<<<<
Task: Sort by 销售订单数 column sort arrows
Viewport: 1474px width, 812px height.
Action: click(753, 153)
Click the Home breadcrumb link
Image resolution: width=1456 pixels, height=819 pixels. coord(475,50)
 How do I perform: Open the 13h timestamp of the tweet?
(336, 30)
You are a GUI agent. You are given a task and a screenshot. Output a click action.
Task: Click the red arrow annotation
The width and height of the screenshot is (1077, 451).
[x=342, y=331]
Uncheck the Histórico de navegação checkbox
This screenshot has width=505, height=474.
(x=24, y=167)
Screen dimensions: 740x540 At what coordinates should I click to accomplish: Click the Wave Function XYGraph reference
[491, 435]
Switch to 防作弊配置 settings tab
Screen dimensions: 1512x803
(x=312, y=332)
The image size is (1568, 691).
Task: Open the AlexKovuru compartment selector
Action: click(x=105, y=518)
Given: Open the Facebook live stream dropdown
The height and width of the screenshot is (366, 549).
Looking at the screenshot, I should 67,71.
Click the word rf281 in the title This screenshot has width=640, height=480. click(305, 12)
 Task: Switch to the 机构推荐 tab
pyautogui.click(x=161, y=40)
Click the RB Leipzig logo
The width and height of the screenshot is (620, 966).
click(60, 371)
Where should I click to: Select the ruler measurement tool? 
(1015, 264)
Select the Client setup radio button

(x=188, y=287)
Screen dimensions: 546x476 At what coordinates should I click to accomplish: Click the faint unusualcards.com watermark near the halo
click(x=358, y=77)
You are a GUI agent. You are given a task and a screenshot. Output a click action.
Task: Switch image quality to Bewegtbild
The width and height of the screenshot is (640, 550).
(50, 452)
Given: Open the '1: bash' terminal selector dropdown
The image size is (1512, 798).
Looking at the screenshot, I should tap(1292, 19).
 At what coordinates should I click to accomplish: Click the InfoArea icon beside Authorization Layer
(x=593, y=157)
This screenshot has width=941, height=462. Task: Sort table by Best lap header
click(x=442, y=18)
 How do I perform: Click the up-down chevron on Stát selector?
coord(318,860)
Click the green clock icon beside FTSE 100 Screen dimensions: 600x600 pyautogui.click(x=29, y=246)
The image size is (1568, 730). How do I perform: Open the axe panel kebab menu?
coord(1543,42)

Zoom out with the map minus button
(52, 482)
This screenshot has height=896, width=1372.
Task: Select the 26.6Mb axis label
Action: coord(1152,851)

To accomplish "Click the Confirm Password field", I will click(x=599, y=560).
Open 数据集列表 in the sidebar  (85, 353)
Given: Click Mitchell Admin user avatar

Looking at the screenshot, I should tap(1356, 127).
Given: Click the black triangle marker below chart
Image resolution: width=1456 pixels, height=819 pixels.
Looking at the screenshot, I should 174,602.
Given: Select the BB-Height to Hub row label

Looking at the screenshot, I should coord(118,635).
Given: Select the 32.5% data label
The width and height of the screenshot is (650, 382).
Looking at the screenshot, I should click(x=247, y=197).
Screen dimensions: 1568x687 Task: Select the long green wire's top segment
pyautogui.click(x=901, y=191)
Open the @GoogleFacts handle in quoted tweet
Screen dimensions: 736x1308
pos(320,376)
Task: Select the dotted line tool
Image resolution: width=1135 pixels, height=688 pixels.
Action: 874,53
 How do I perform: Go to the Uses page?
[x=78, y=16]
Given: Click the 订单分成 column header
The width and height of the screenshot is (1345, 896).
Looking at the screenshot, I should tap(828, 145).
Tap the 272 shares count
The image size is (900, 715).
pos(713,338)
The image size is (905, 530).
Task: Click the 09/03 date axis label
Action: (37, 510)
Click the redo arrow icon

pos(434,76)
>>>>
**SHORT EXERCISE**
Reproduce every one of the records above verbatim, line for line, without any alteration.

**EXPECTED ANSWER**
Task: Sort by 销售订单数 column sort arrows
Viewport: 1474px width, 812px height.
Action: click(753, 153)
Click the Home breadcrumb link
Image resolution: width=1456 pixels, height=819 pixels. coord(475,50)
 How do I perform: Open the 13h timestamp of the tweet?
(336, 30)
You are a GUI agent. You are given a task and a screenshot. Output a click action.
Task: Click the red arrow annotation
The width and height of the screenshot is (1077, 451).
[x=342, y=331]
Uncheck the Histórico de navegação checkbox
This screenshot has width=505, height=474.
(x=24, y=167)
Screen dimensions: 740x540 At what coordinates should I click to accomplish: Click the Wave Function XYGraph reference
[491, 435]
Switch to 防作弊配置 settings tab
Screen dimensions: 1512x803
(x=312, y=332)
The image size is (1568, 691).
Task: Open the AlexKovuru compartment selector
Action: click(x=105, y=518)
Given: Open the Facebook live stream dropdown
The height and width of the screenshot is (366, 549).
Looking at the screenshot, I should 67,71.
Click the word rf281 in the title This screenshot has width=640, height=480. click(305, 12)
 Task: Switch to the 机构推荐 tab
pyautogui.click(x=161, y=40)
Click the RB Leipzig logo
The width and height of the screenshot is (620, 966).
click(60, 371)
Where should I click to: Select the ruler measurement tool? 
(1015, 264)
Select the Client setup radio button

(x=188, y=287)
Screen dimensions: 546x476 At what coordinates should I click to accomplish: Click the faint unusualcards.com watermark near the halo
click(x=358, y=77)
You are a GUI agent. You are given a task and a screenshot. Output a click action.
Task: Switch image quality to Bewegtbild
The width and height of the screenshot is (640, 550).
(50, 452)
Given: Open the '1: bash' terminal selector dropdown
The image size is (1512, 798).
Looking at the screenshot, I should tap(1292, 19).
 At what coordinates should I click to accomplish: Click the InfoArea icon beside Authorization Layer
(x=593, y=157)
This screenshot has width=941, height=462. Task: Sort table by Best lap header
click(x=442, y=18)
 How do I perform: Click the up-down chevron on Stát selector?
coord(318,860)
Click the green clock icon beside FTSE 100 Screen dimensions: 600x600 pyautogui.click(x=29, y=246)
The image size is (1568, 730). How do I perform: Open the axe panel kebab menu?
coord(1543,42)

Zoom out with the map minus button
(52, 482)
This screenshot has height=896, width=1372.
Task: Select the 26.6Mb axis label
Action: coord(1152,851)

To accomplish "Click the Confirm Password field", I will click(x=599, y=560).
Open 数据集列表 in the sidebar  (85, 353)
Given: Click Mitchell Admin user avatar

Looking at the screenshot, I should tap(1356, 127).
Given: Click the black triangle marker below chart
Image resolution: width=1456 pixels, height=819 pixels.
Looking at the screenshot, I should 174,602.
Given: Select the BB-Height to Hub row label

Looking at the screenshot, I should coord(118,635).
Given: Select the 32.5% data label
The width and height of the screenshot is (650, 382).
Looking at the screenshot, I should click(x=247, y=197).
Screen dimensions: 1568x687 Task: Select the long green wire's top segment
pyautogui.click(x=901, y=191)
Open the @GoogleFacts handle in quoted tweet
Screen dimensions: 736x1308
pos(320,376)
Task: Select the dotted line tool
Image resolution: width=1135 pixels, height=688 pixels.
Action: 874,53
 How do I perform: Go to the Uses page?
[x=78, y=16]
Given: Click the 订单分成 column header
The width and height of the screenshot is (1345, 896).
Looking at the screenshot, I should tap(828, 145).
Tap the 272 shares count
The image size is (900, 715).
pos(713,338)
The image size is (905, 530).
Task: Click the 09/03 date axis label
Action: (37, 510)
Click the redo arrow icon

pos(434,76)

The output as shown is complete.